» **Texto extraído**:
_ _ _ _

En unos meses colgaremos el cuaderno 3 completo en PDF, mientras, si deseas recibirlo en papel en tu casa y colaborar para que estos contenidos sean posibles. Puedes suscribirte aquí. ¡Gracias!
El presente es un tiempo asaltado por el miedo. Pandemias, guerras en Europa, genocidios en Oriente Próximo y eventos climáticos extremos se turnan para captar nuestra atención en medios y redes. Nos situamos entre no querer saber y buscar protección, pero la protección que se nos ofrece es la del Estado y tiene rostro policial.
El contexto es de creciente securitización, resultado directo de la profundización de las contradicciones inherentes al neoliberalismo. Donde la lucha por la redistribución o la desmercantilización de lo necesario para vivir parece en punto muerto, la solución autoritaria avanza en el control de los segmentos de población difíciles de integrar, de la mano de obra que se tiene que disciplinar. La salida a estas tensiones estructurales parece canalizarse por medio de medidas punitivas y represivas, lo que se traduce en un incremento significativo del rigor penal, a la vez que se expanden los cuerpos policiales y sus funciones sociales. El margen de acción de los que protestan se ve así progresivamente reducido por las multas, las falsas acusaciones policiales y los nuevos tipos penales.

_ _ _ _

» **Material proporcionado**:
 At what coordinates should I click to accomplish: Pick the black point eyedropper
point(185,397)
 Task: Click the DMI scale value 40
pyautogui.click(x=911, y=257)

_ _ _ _

» **Consigna A**:
Responda, conforme al texto sobre la securitización:
(i) ¿Qué rostro tiene la protección que ofrece el Estado?
(ii) ¿De qué es resultado directo la creciente securitización?
(iii) ¿Qué reduce progresivamente el margen de acción de quienes protestan?
» **Consigna B**: Explique, según el texto sobre la securitización, por qué se ve reducido el margen de acción de quienes protestan.
» **Consigna C**: Traduzca al inglés esta oración del texto sobre la securitización: «Nos situamos entre no querer saber y buscar protección, pero la protección que se nos ofrece es la del Estado y tiene rostro policial».
El listado no desempeña ningún papel en este ejercicio.

» **Espacio de respuesta A**:
(i) Tiene rostro policial.
(ii) De la profundización de las contradicciones inherentes al neoliberalismo.
(iii) Las multas, las falsas acusaciones policiales y los nuevos tipos penales.

» **Espacio de respuesta B**: Las tensiones estructurales se canalizan por medio de medidas punitivas y represivas. Estas medidas aumentan de forma significativa el rigor penal y amplían los cuerpos policiales y sus funciones sociales. Así, las multas, las falsas acusaciones policiales y los nuevos tipos penales reducen progresivamente el margen de acción de quienes protestan.

» **Espacio de respuesta C**: We find ourselves caught between not wanting to know and seeking protection, but the protection offered to us is that of the State, and it has a police face.